Before copying, find the line below that contains "You are a GUI"; then return it and all later lines exactly, up to and including the final line, with no pictures.

(Dataset entries)
+++

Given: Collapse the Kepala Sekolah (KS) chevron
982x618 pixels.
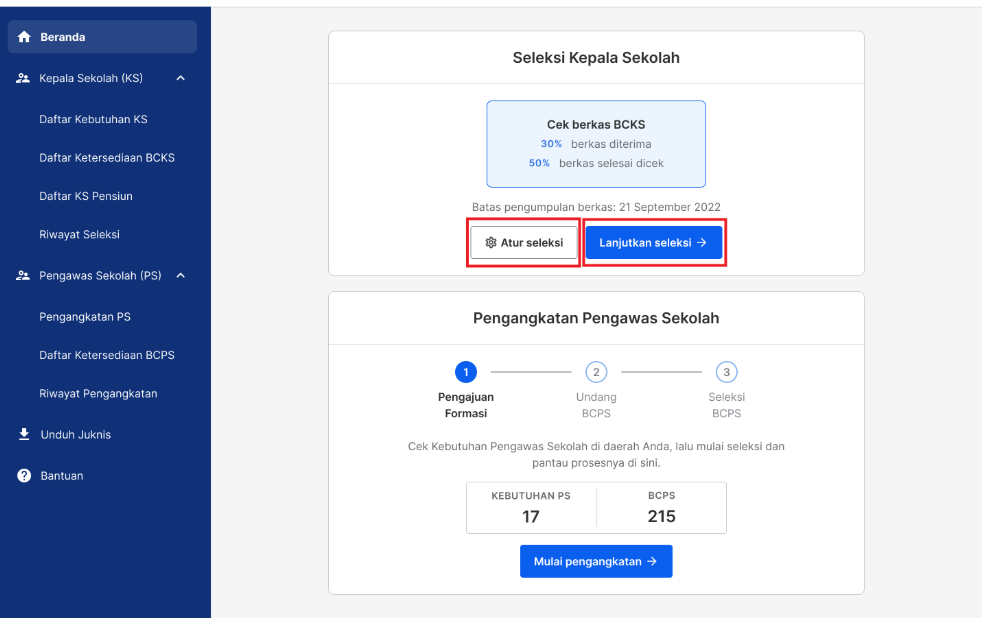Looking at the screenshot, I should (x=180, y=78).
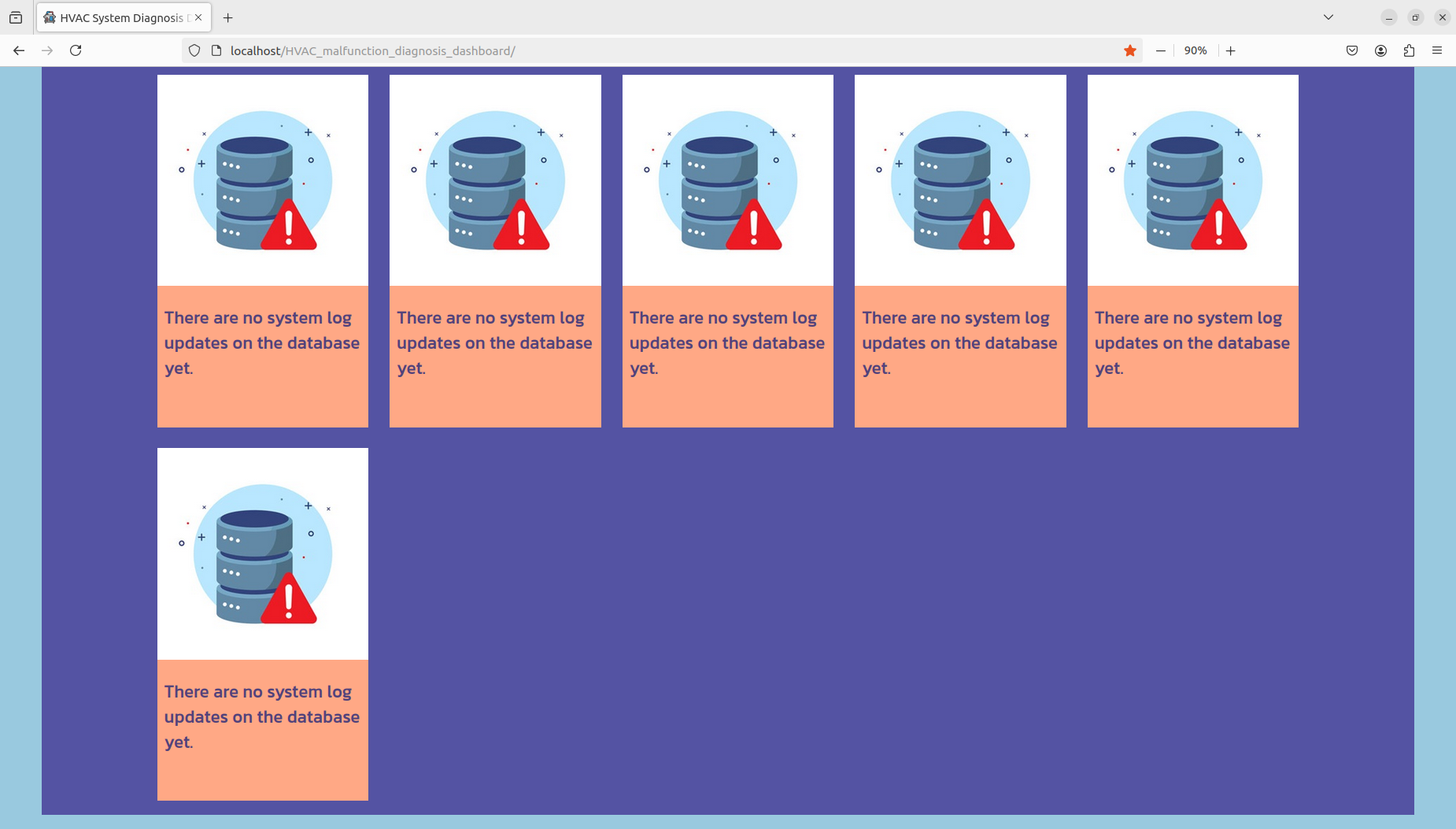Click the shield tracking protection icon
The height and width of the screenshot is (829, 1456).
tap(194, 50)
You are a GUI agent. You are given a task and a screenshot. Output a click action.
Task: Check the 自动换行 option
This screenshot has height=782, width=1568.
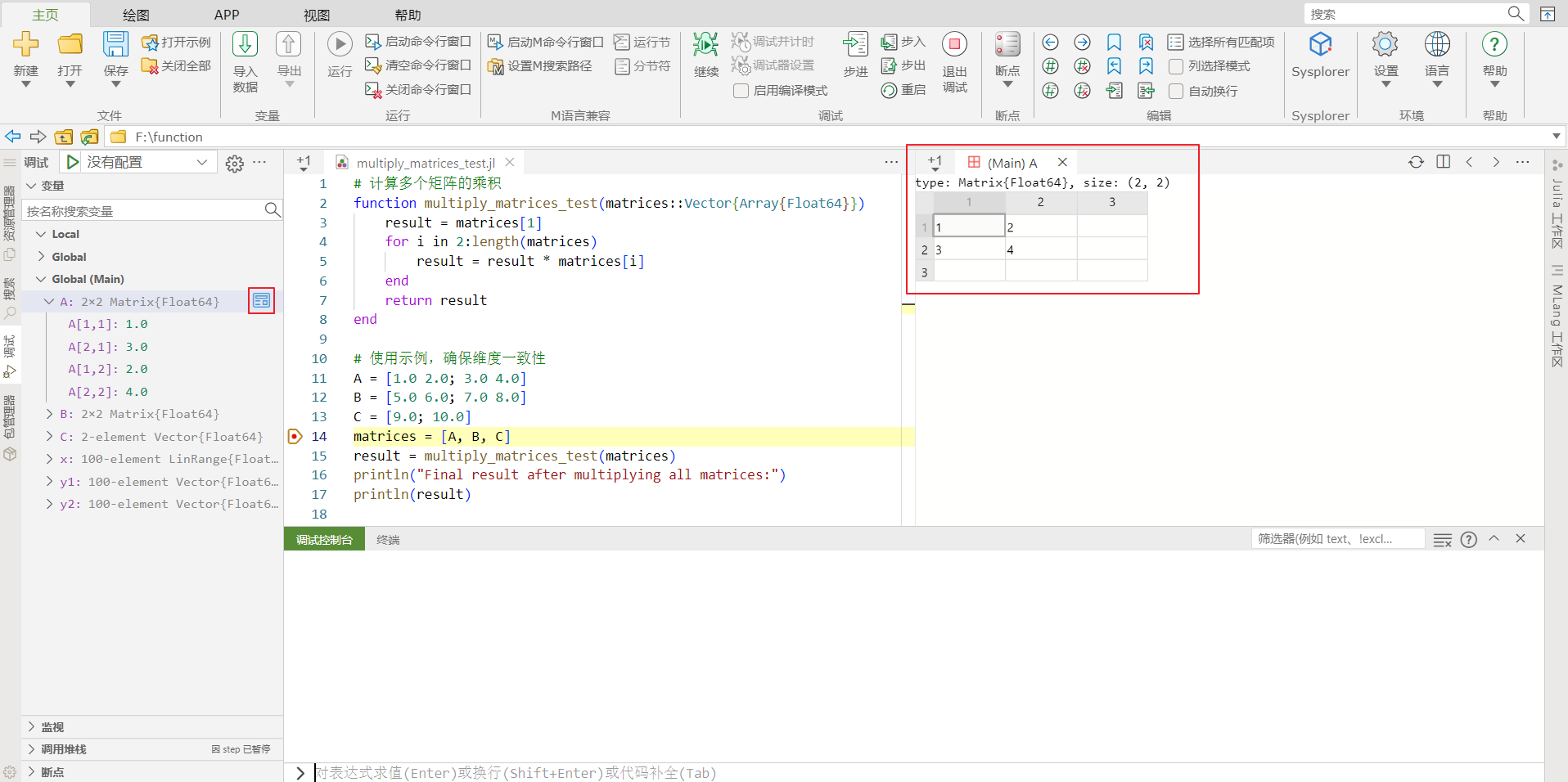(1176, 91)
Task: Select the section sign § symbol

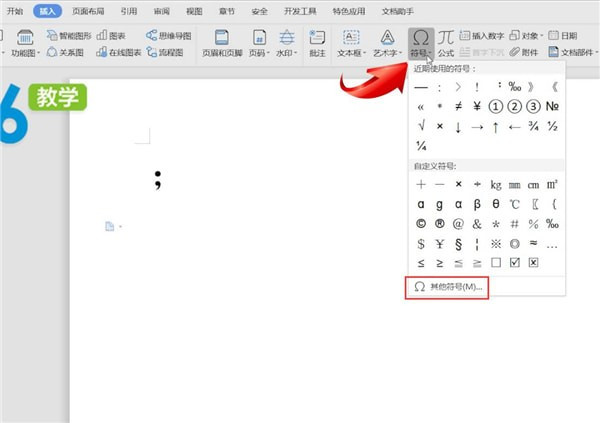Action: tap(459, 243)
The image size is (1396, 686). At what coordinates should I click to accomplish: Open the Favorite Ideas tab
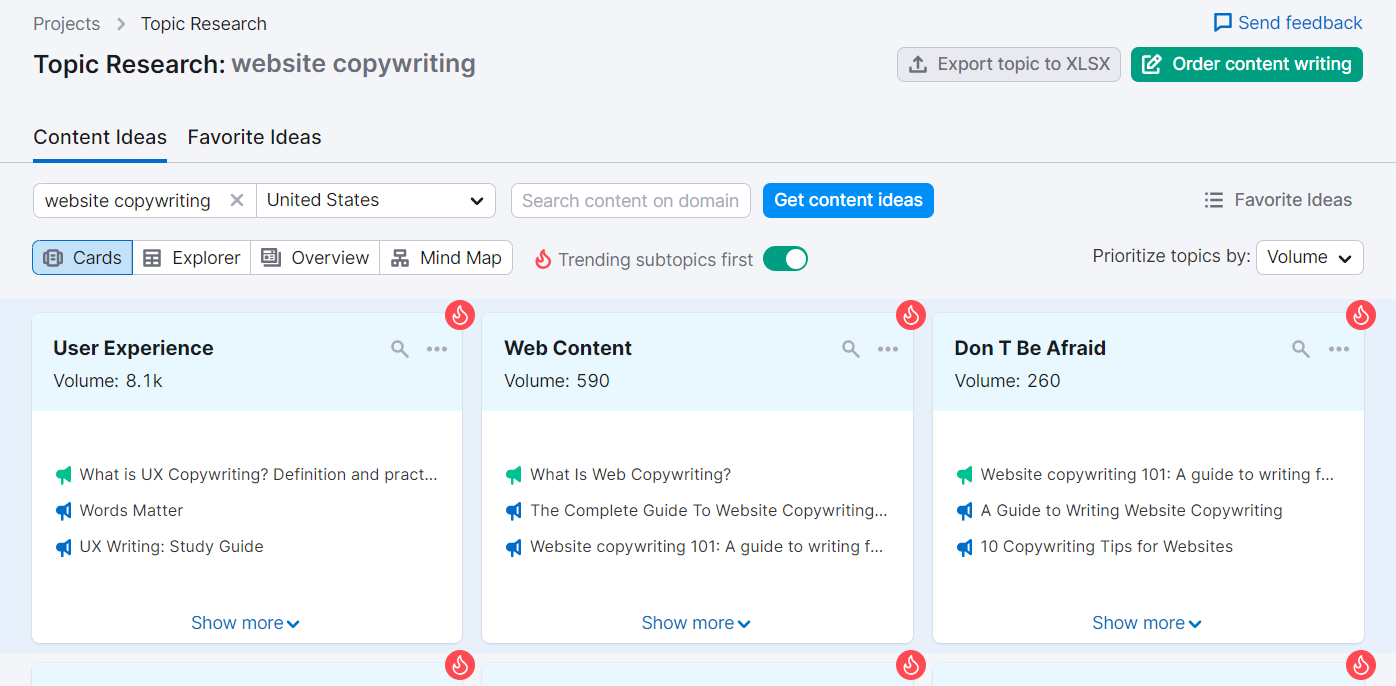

+++

• _ANSWER TO THE EXERCISE_
You are a GUI agent. You are given a task and a screenshot. Output a click action.
Task: Check the 自动换行 option
This screenshot has height=782, width=1568.
(1176, 91)
Task: Select the section sign § symbol

Action: tap(459, 243)
The image size is (1396, 686). At what coordinates should I click to accomplish: Open the Favorite Ideas tab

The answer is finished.